O surf feminino está numa situação muito delicada. Não teve nenhum evento em 2012. As empresa de surf estão parando com as coleções femininas e os empresários não têm interesse pela modalidade. A visibilidade é pior que dos eventos masculinos e faltam grandes nomes para vender o produto. Hoje, o maior nome do surf feminino é a Claudia Gonçalves, que tem um programa no canal OFF. As federaçoes não têm interesse no feminino, e para mudar o quadro seria fundamental o apoio destas entidades.

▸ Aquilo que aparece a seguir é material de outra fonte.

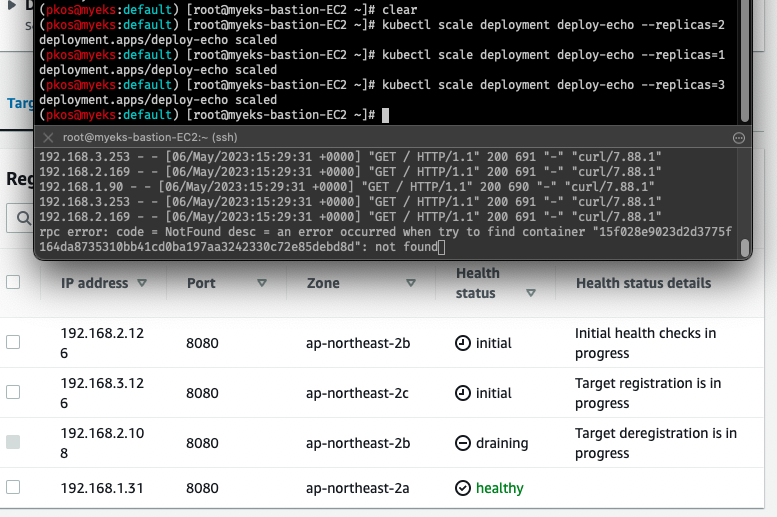Viewport: 777px width, 517px height.
Task: Open the Targets tab
Action: point(20,103)

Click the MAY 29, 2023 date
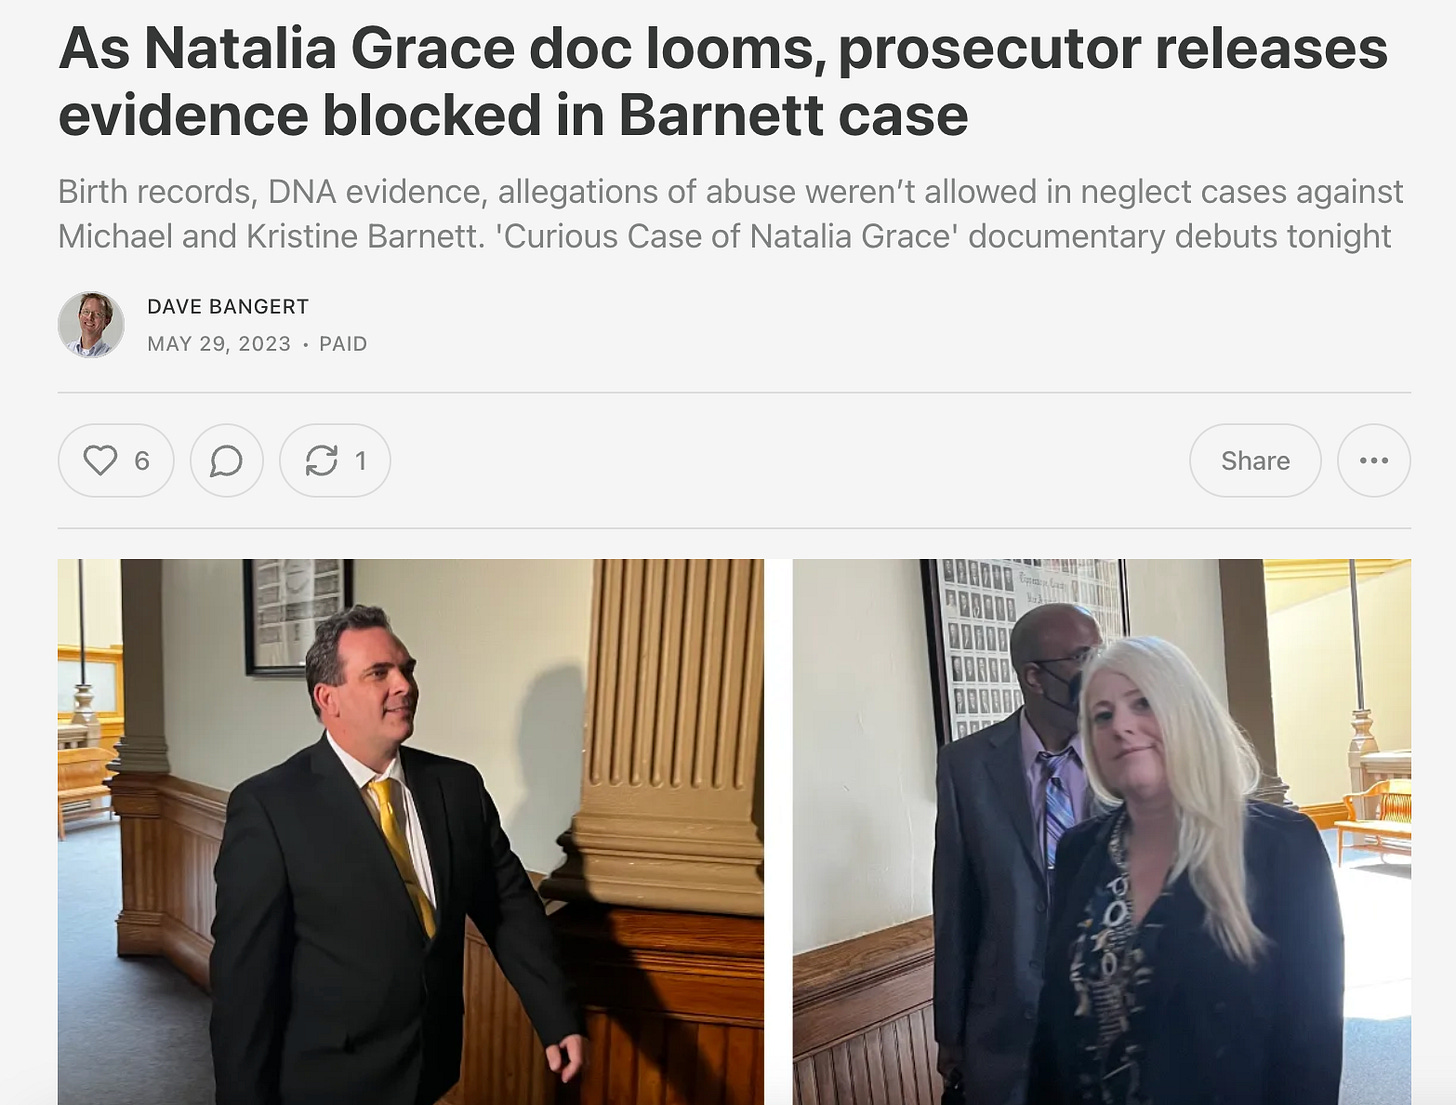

Tenho notado algumas desavenças entre federações, principalmente quando o assunto é o circuito da CBS. Qual a sua posição?
Entendo a situação da CBS, mas acho que está faltando mais comunicação entre as entidades. O perigo está na formação de dois blocos, do Sudeste-Sul e do Nordeste. Isso já está acontecendo e refletiu na primeira etapa de 2013, com a participação somente de atletas do Nordeste. Acho o circuito ultrapassado, sem visibilidade e sem atrativos para a molecada.
A crise está grande, e as dificuldades para realização dos eventos estão cada vez maiores. Porém, quando não estávamos em crise, a CBS não valorizava a premiação da garotada. Defender seu estado é nobre, mas o atleta tem que sentir o gosto de ser premiado pelo feito de ter obtido um bom resultado.
Fora isso, acho o formato ultrapassado. Isso é uma opinião minha, não só para os eventos amadores, mas para todos que tenho acompanhado. Temos que nos preocupar com esse circuito, em particular, pois é dele que vão sair os novos Medinas e Pupos.
Quais os melhores trabalhos de federações e associações que acompanhou durante o tempo em que passou na Abrasp?
Isso depende muito da gestão de cada entidade. Na minha opinião a AUS, de Ubatuba, é um grande exemplo de associação. Tem um circuito forte, com formação de grandes atletas, grandes eventos e uma transparência fora do normal.